| Aim |
In the excerpt on anti-search below, rewrite everything from "I think it is" down to "life’s rubber balls.", swapping "lousy" for "poor".

| Excerpted text |
* * * * * * * * *

Stephen E. Arnold of Beyond Search has a long post today in which he sees this same inexplicable mood appearing in businesses, where bad search skills have a direct financial impact. He calls the new mood “anti-search”…

“People at this meeting don’t want search. These attributes are anti search, and I think that is the big trend for 2011. Everyday users of online systems don’t know how to formulate a query, figure out most business intelligence reports, and have little time to invest in piecing together an “answer.” The goal is the intellectual equivalent of buying a do-nut when hungry. Quick, easy, and probably not good in the long run but okay for the now moment.

What is anti search?

I think it is a culmination of many experiences. People who did lousy research in college don’t become great researchers when they get a job, gain 30 pounds, and have to juggle life’s rubber balls.

Anti search, therefore, is the need for systems that are easy to use, require little intellectual effort to learn, and deliver “good enough” information. Maybe information “on training wheels” is a better way to think about anti search.

Anti search 2011 is taking root in an environment with several characteristics…”

This is a ridiculous attitude, since properly training staff in search would pay for itself. For instance, in a recent Network World (2010) article on findability, it was said that research has found that professionals…

“spend 20% of their time looking for information and they find what they are looking for less than half of the time. That’s equivalent to spending 10 weeks a year searching for information and remaining ignorant half of that time.”

* * * * * * * * *

| Excerpted data |
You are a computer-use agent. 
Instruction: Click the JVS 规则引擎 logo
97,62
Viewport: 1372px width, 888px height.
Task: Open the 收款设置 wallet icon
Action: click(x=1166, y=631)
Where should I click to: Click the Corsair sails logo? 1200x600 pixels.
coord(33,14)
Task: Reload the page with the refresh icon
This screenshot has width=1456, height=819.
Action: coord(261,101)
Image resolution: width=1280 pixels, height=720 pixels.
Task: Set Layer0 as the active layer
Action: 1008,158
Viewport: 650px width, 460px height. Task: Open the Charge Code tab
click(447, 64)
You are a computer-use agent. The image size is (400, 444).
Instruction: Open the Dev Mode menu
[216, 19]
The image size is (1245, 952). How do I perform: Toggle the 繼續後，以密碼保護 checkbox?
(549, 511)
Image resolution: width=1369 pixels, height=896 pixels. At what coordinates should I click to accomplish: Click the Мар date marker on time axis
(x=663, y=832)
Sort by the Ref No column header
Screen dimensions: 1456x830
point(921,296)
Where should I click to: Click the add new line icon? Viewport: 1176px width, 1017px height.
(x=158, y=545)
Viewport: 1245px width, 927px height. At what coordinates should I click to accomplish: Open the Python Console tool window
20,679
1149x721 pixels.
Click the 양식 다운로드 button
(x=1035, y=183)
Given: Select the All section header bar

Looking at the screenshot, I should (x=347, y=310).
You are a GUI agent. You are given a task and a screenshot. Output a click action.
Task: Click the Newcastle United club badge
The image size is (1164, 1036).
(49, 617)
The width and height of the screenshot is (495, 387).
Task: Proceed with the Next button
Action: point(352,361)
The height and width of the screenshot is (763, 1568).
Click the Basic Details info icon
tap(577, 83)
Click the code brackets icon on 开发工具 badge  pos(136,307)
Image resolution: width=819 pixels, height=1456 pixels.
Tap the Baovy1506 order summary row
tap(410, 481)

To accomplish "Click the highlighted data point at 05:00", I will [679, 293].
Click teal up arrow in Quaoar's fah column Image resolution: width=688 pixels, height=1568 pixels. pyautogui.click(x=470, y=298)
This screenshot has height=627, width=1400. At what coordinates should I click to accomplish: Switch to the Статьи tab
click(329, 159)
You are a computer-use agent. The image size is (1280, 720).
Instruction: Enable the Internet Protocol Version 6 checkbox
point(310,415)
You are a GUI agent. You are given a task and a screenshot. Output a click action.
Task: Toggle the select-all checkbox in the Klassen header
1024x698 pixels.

* * * * * * * * *

| Expected answer |
I think it is a culmination of many experiences. People who did poor research in college don’t become great researchers when they get a job, gain 30 pounds, and have to juggle life’s rubber balls.